→ Provided entries:

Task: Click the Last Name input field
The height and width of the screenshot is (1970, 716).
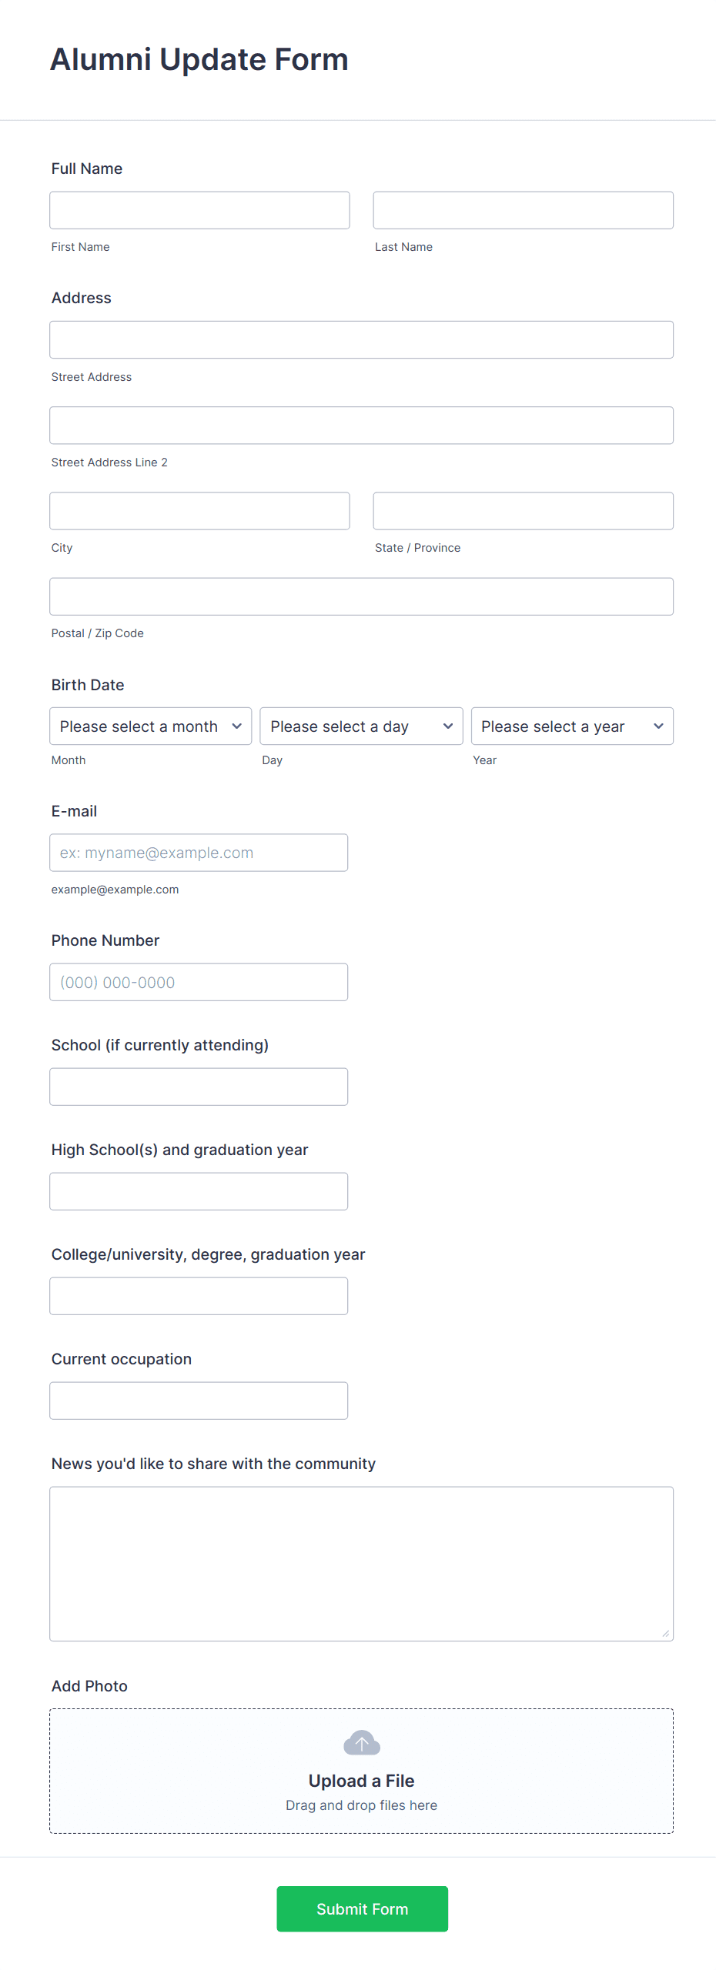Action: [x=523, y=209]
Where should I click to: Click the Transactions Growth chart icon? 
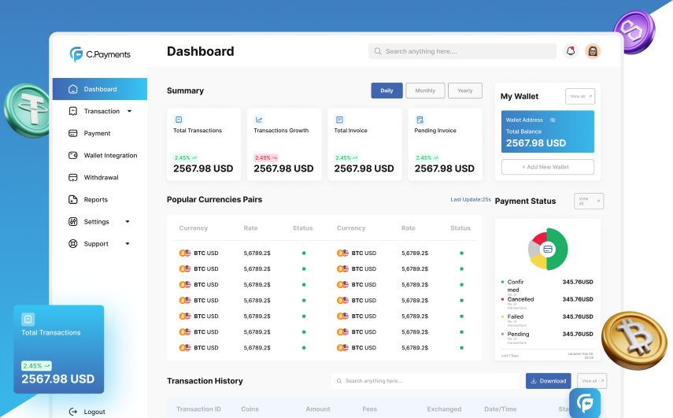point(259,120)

* * *

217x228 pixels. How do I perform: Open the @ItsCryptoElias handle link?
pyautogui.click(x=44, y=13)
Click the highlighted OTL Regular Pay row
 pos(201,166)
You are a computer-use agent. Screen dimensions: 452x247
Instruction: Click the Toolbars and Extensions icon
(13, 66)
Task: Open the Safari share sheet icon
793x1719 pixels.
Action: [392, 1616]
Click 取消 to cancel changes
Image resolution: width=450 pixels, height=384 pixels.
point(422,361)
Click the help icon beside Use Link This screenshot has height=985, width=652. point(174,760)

→ What you will do: Wherever the string "Task" appears in the records above, copy the line it sits in.

→ Output of the exercise:
Task: Click the Last Name input field
Task: Open the Safari share sheet icon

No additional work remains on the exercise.